With a suppressing win over the Montreal Canadiens, the Pittsburgh Penguins got back to .500 after 16 games, and a few players finally put their name on the score sheet. Sidney Crosby got a little reward for his comeback. Teddy Blueger sniped a pair, while Zach Aston-Reese had probably his best game of the season and a pair of assists.
Tristan Jarry got a shutout, and the Penguins rolled to a 6-0 win.
And all is fixed, right?
The Pittsburgh Penguins steamrolled a team ready to be steamrolled. Montreal didn’t quite have the same fightback that the Toronto Maple Leafs or Winnipeg Jets will present. Or the New York Islanders and the rest of the Metro Division.
Our colleagues at Montreal Hockey Now used the headline, “Back to Rock Bottom,” to describe Montreal’s flatline.
A win is a win, but the Penguins won without needing to play their best game. Or their hardest game.
The Penguins goals were on odd-man rushes, long wrist shots, and a 25-foot carom off the back wall, for which Cayden Primeau was surprisingly unprepared.
What the Penguins Did Right
Tristan Jarry has been a rock for the Penguins all season. He’s 6-4-3 with a .922 save percentage. Buffalo didn’t bother to shoot in the third period on Tuesday, or his save percentage would be higher.
Jarry has started eight of the Penguins last nine games, and he’s given them a chance to win. He was stellar on Thursday night which allowed the Penguins to put enough distance between themselves and Montreal.
Marcus Pettersson and Penguins depth players were on their toes.
Teddy Blueger and Zach Aston-Reese were especially good in all three zones. Aston-Reese is usually good in the defensive zone, but he finally emerged in the offensive zone and notched a pair of assists.
“They made some real good plays offensively too, but it was nothing forced. It was the right play that was there. There was no cheating for offense,” acting coach Todd Reirden said. “They got what they deserved with their offense. For me, if you play the right way like that, and that’s how hockey works out like that. If you do the right things and you get rewarded. And I thought that was the case.”
Scoring chances behind opposing defensemen seem to follow Jeff Carter, too. The guy is 6-foot-3 with curly hair. Perhaps he could be tough to miss? But he’s slippery and gets behind defensemen at least twice per game.
Jason Zucker is also playing on his toes and efforting to play near the blue paint. I don’t think that’s his natural inclination, but he’s putting a hand on the shovel.
What the Penguins Must Continue to Improve
The Pittsburgh Penguins did not defend their own zone cleanly, at least while the game was competitive. Montreal exposed seams in the coverage and found wide-open soft spots. Four of Montreal’s five first-period shots were scoring chances.
Montreal had good looks from the slot and even a couple of pokes near the net.
The Penguins cannot let better opponents have that freedom. A hungrier or more confident team would have built on those chances. A hungrier team would have added more of those chances.
Sidney Crosby gets a pass from any criticism. He can acknowledge he wants to be better, and that’s true, but Crosby has earned enough markers to cash in a few while he essentially tries to hop on a moving train.
-*-
EXERCISES TO COMPLETE —
A: Copy the passage of the Penguins game recap from "Scoring chances behind" to "twice per game.".
B: In one to three sentences, explain why the Penguins game recap says Sidney Crosby gets a pass from any criticism.
C: Write what comes next in the Penguins game recap, starting after its final sentence.
Nothing in the records is needed for this work.

EXTRACTED DATA —
-*-
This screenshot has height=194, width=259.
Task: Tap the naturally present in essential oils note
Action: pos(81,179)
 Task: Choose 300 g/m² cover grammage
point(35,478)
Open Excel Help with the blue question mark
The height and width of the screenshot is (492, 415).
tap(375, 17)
-*-
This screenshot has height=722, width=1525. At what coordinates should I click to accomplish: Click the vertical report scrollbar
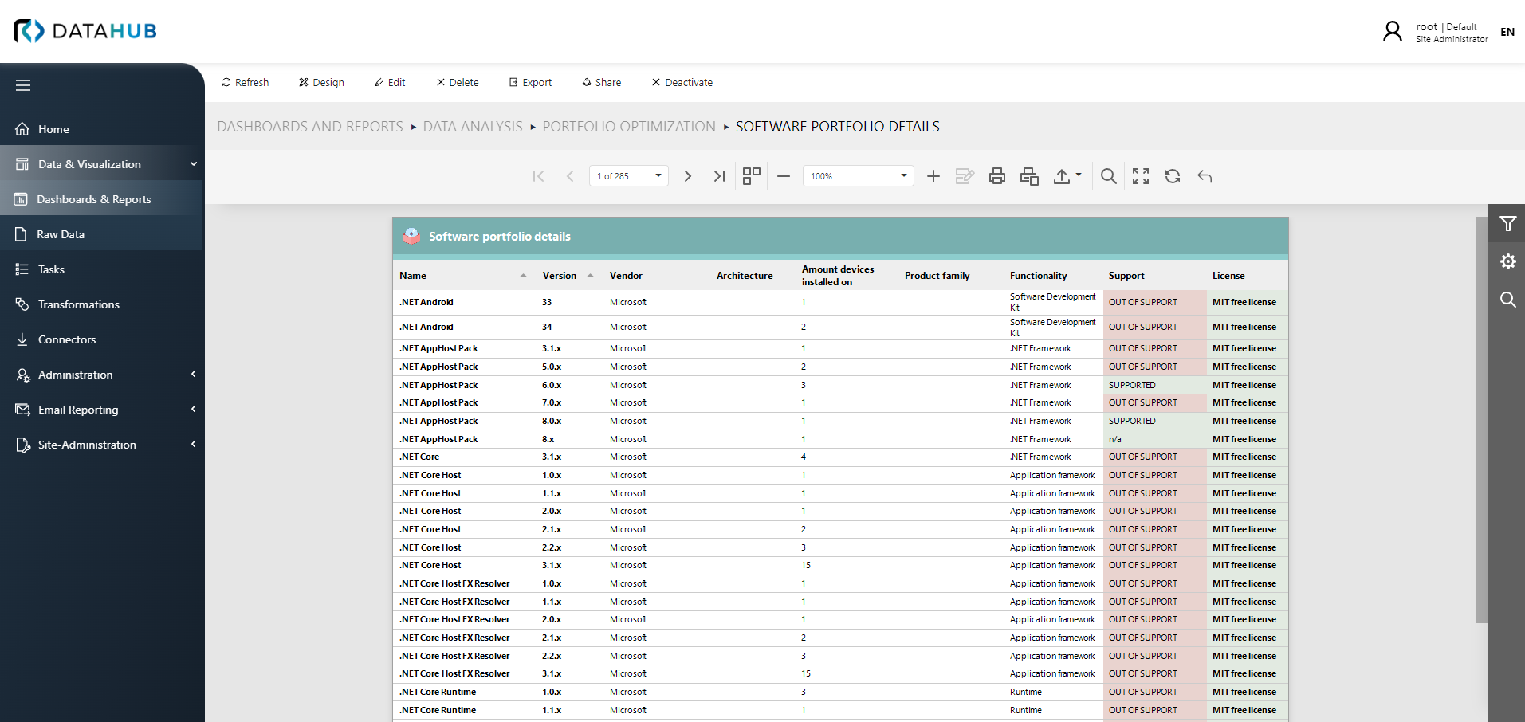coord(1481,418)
-*-
ANSWERS FOR THE TASKS —
A:
Scoring chances behind opposing defensemen seem to follow Jeff Carter, too. The guy is 6-foot-3 with curly hair. Perhaps he could be tough to miss? But he’s slippery and gets behind defensemen at least twice per game.

B: Crosby has earned enough markers to cash in a few. He is essentially trying to hop on a moving train.

C:
“It’s getting better every game. (In) Washington (it) didn’t feel great, and (I) didn’t expect it to…it felt better tonight–started off a little better. So it’s one of those things. It’s just going to take time,” Crosby said of his recovery and getting back to speed. “I’m still learning, and this is a new scenario for me…I’ve come back from injury, but never that long and missing camp and going through the stuff with the virus. So it’s hard to be patient, but you know, you kind of have to be.
It’s a lot easier when you get a win to kind of get through it.”
The last sentence speaks for many of the Penguins. They’re going through a process we haven’t seen in a long time. They’re struggling to play to their identity, despite many familiar faces. And they’re not hitting their marks in customary fashion.
Thanksgiving remains a tell-tale milepost, and standings on turkey day are a good predictor of the final standings. The Penguins will be out of the playoff picture on Thanksgiving unless the six teams in front of them all lose every game from now until next Thursday and the Penguins win all three.
The Penguins also did not follow one of Mike Sullivan’s favorite edicts: Hang onto pucks down low.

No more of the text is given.